──────── PROVIDED RECORDS ────────
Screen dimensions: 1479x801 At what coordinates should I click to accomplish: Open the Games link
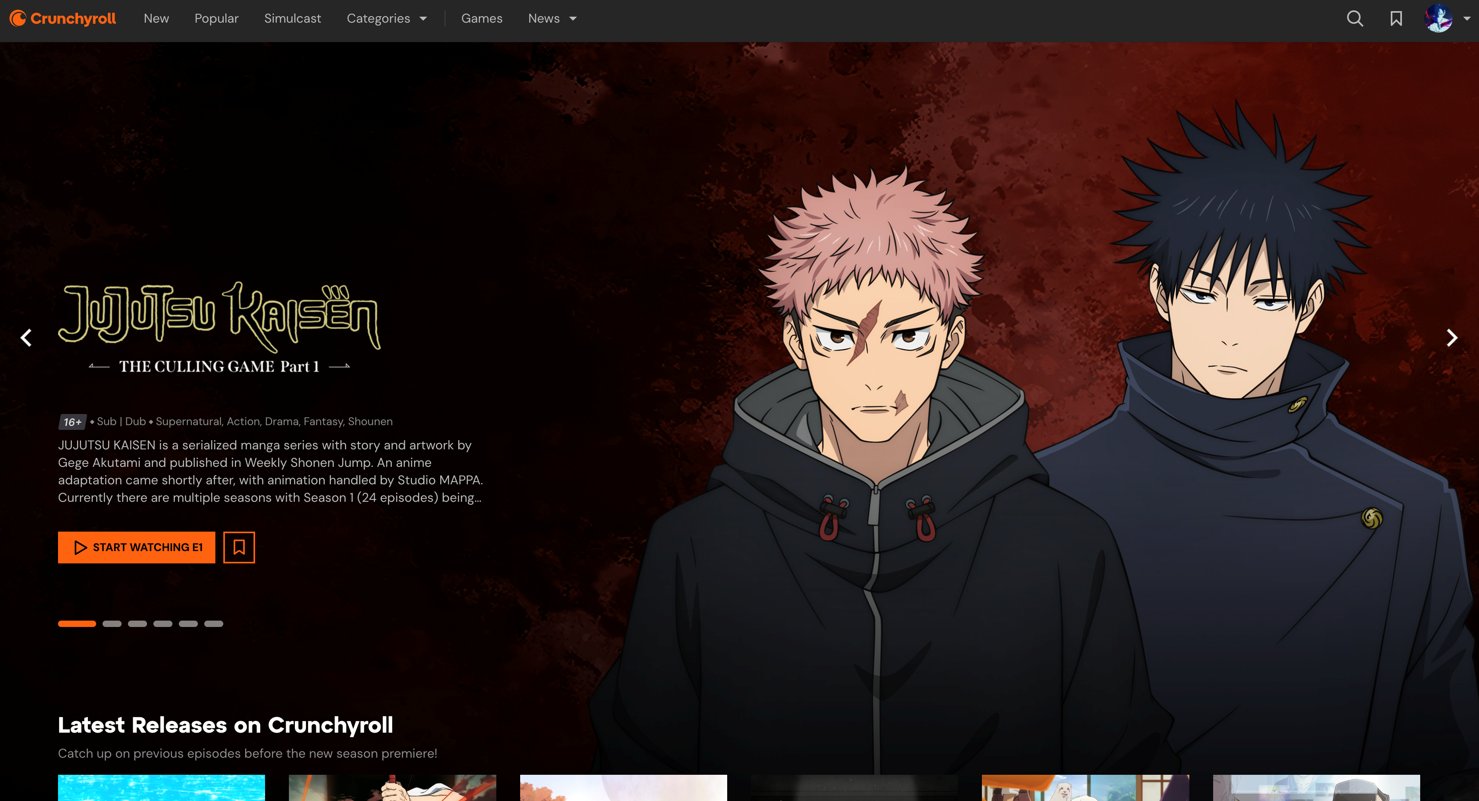click(x=482, y=19)
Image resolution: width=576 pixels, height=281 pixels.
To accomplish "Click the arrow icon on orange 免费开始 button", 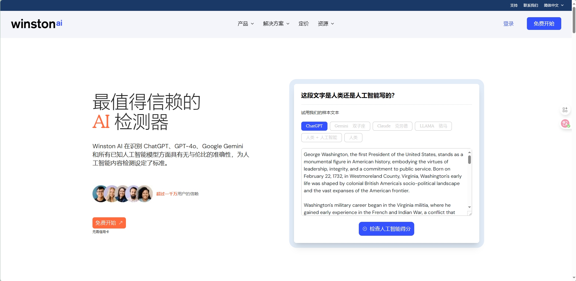I will pyautogui.click(x=121, y=223).
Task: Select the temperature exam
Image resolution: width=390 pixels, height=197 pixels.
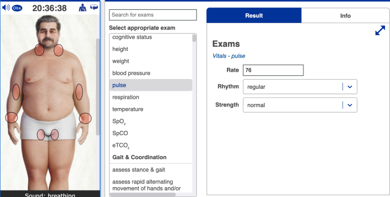Action: click(x=128, y=109)
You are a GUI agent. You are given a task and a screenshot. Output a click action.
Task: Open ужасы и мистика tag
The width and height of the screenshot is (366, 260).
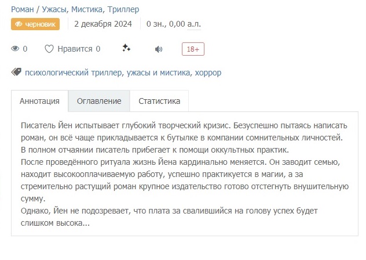pos(158,73)
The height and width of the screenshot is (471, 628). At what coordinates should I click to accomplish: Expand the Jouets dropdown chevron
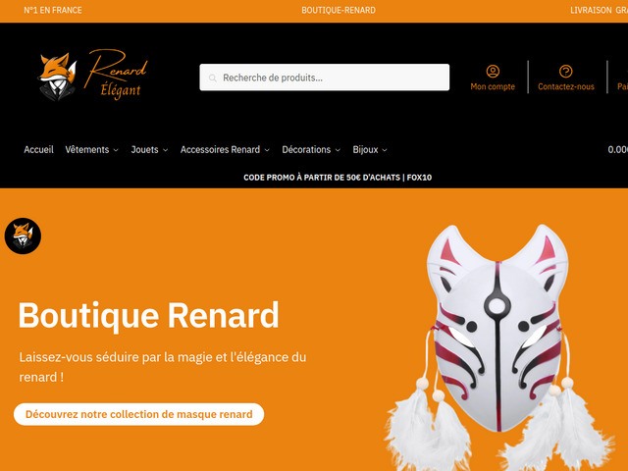[165, 150]
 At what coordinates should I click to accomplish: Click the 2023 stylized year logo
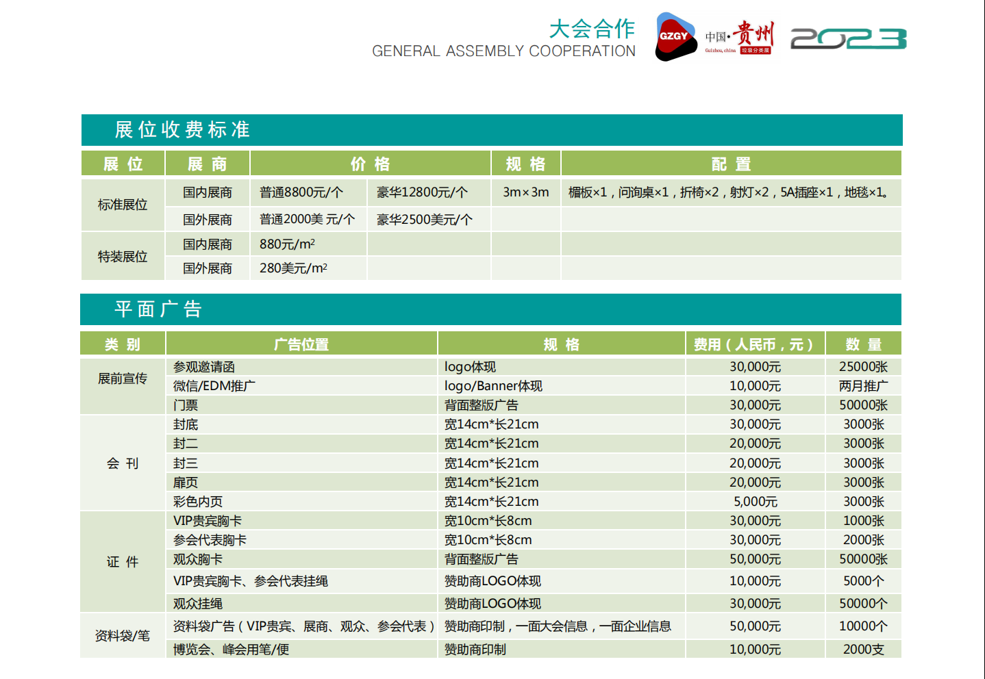[848, 39]
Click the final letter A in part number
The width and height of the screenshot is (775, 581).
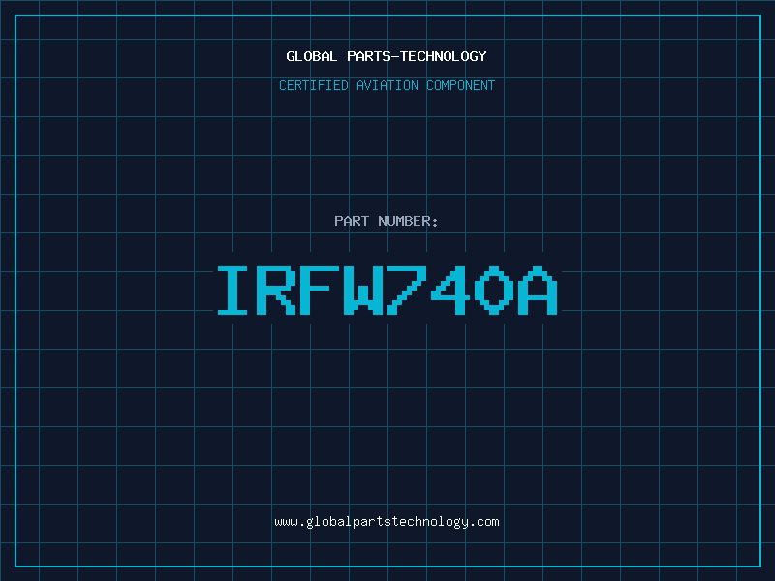tap(539, 291)
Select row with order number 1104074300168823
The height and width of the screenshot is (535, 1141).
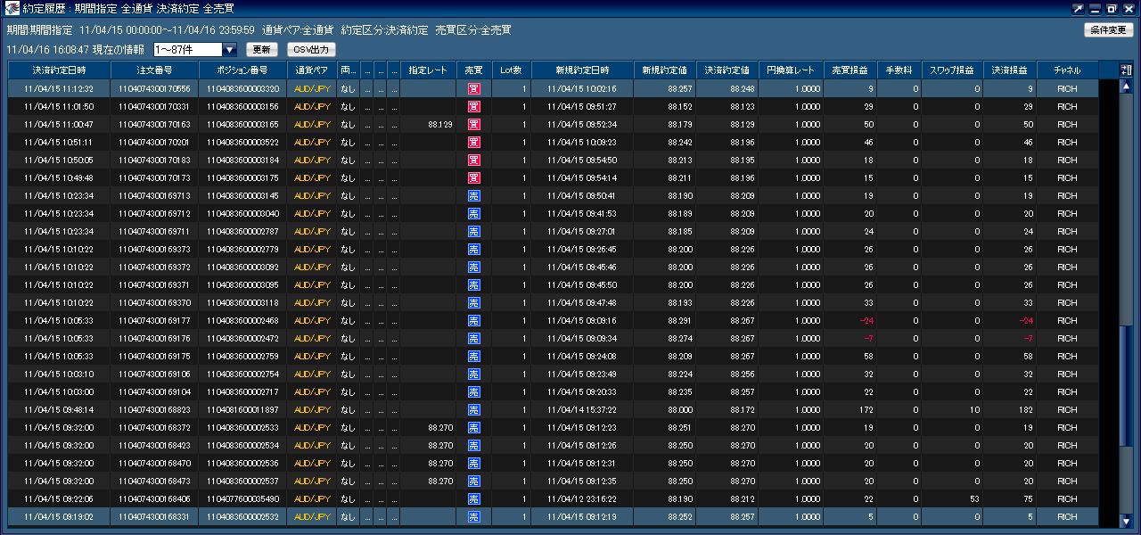pos(554,409)
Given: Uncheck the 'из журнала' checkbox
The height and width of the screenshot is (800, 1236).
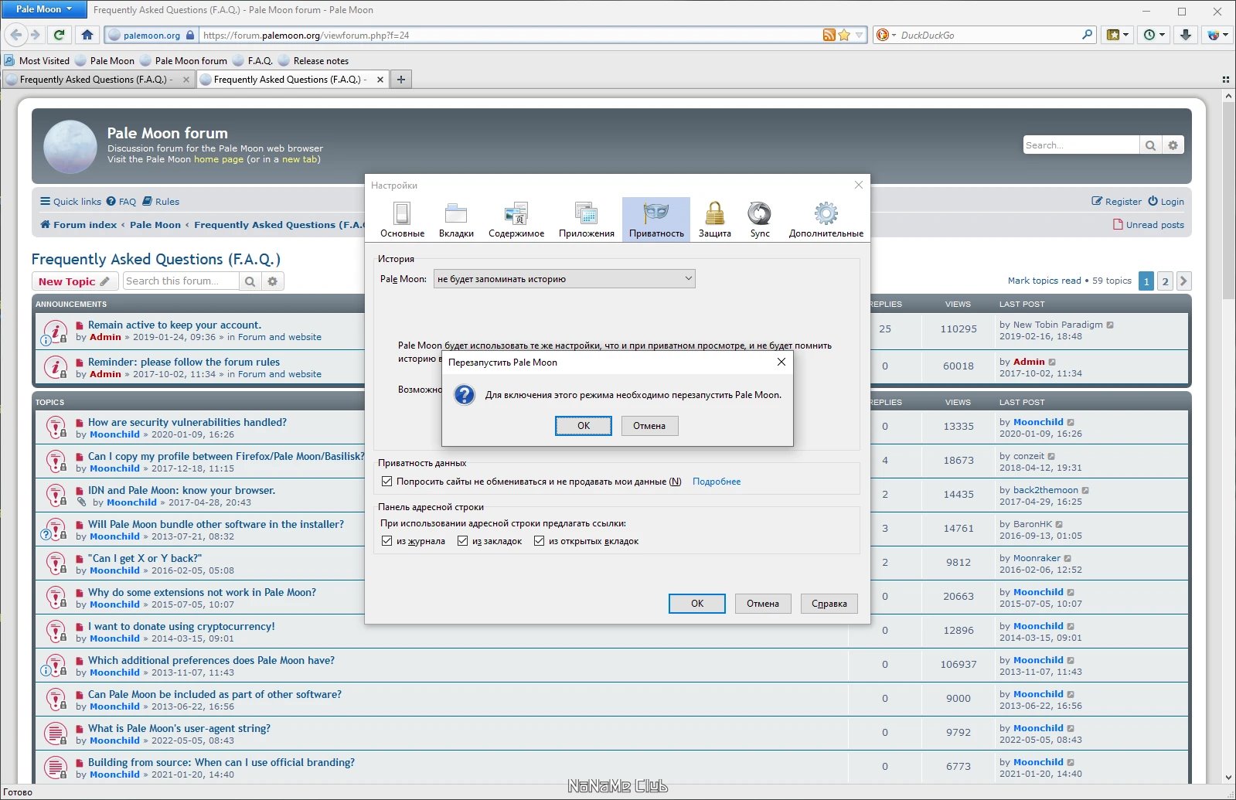Looking at the screenshot, I should [386, 541].
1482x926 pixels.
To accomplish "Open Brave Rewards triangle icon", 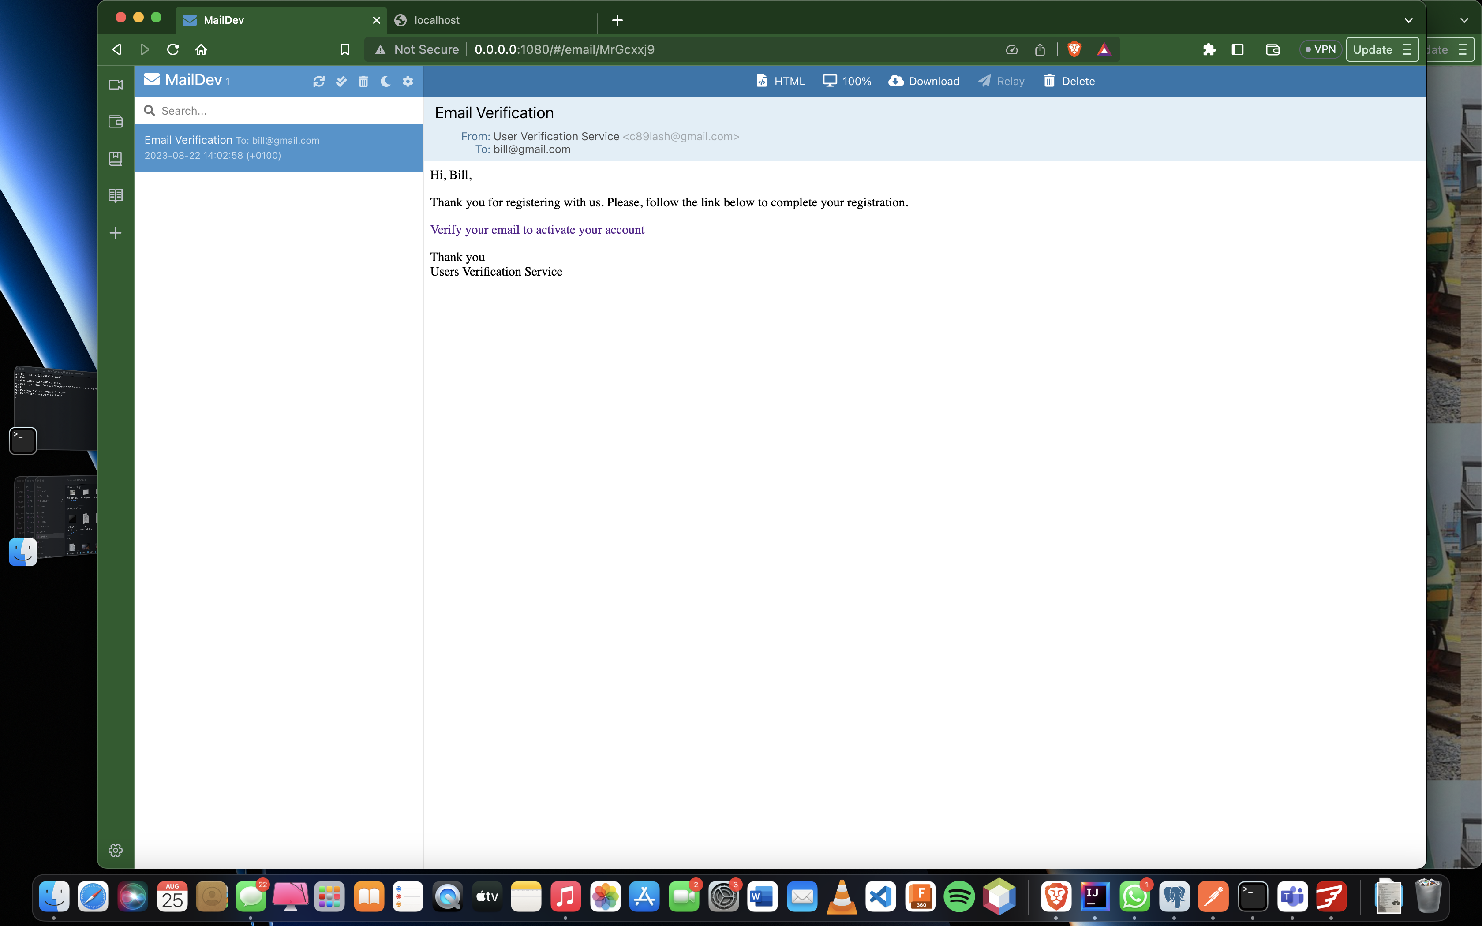I will pyautogui.click(x=1104, y=50).
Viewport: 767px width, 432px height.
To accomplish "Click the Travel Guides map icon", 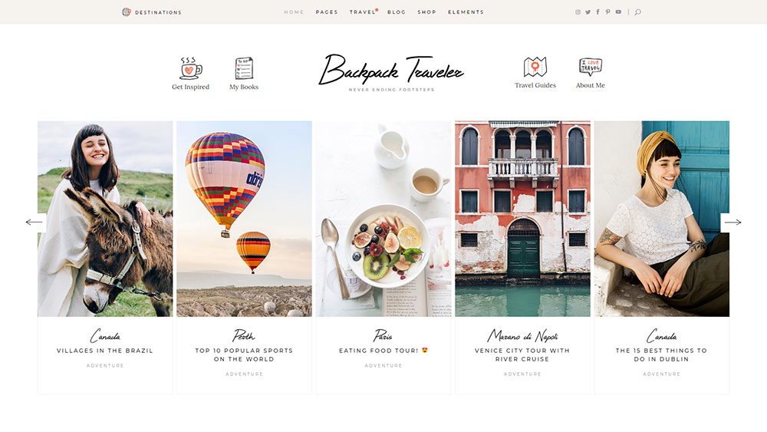I will 535,68.
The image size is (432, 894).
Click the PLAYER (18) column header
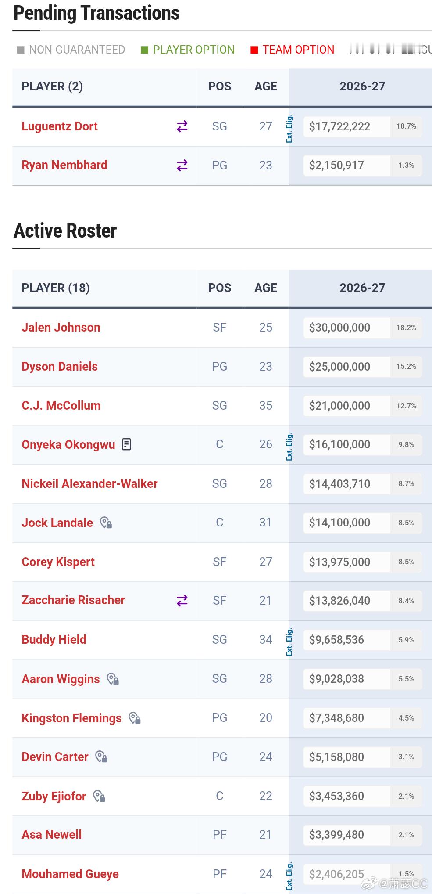click(56, 288)
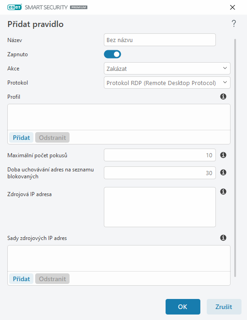Click the info icon next to Profil
Screen dimensions: 247x320
point(223,96)
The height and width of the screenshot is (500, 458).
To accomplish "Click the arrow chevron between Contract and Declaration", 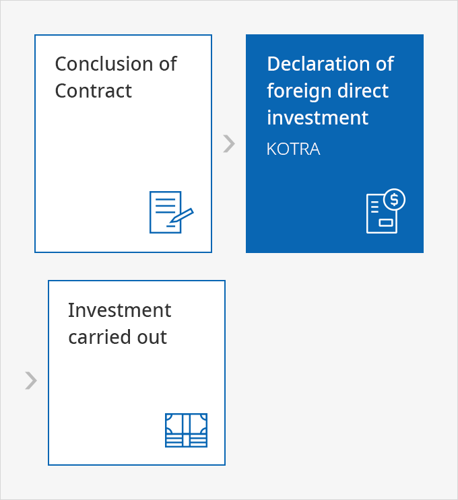I will coord(229,144).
────────
WHAT YOU ARE ASKED TO DO. Copy the items between the line holding "Task: Select the temperature exam" and the line holding "pos(158,73)", inclusive, substituting "screen image" for "screenshot" and changing nothing else. Leave the pictures out of your answer.

SOLUTION.
Task: Select the temperature exam
Image resolution: width=390 pixels, height=197 pixels.
Action: click(x=128, y=109)
You are a GUI agent. You are given a task and a screen image. Output a click action.
Task: Open ужасы и мистика tag
The width and height of the screen image is (366, 260).
pos(158,73)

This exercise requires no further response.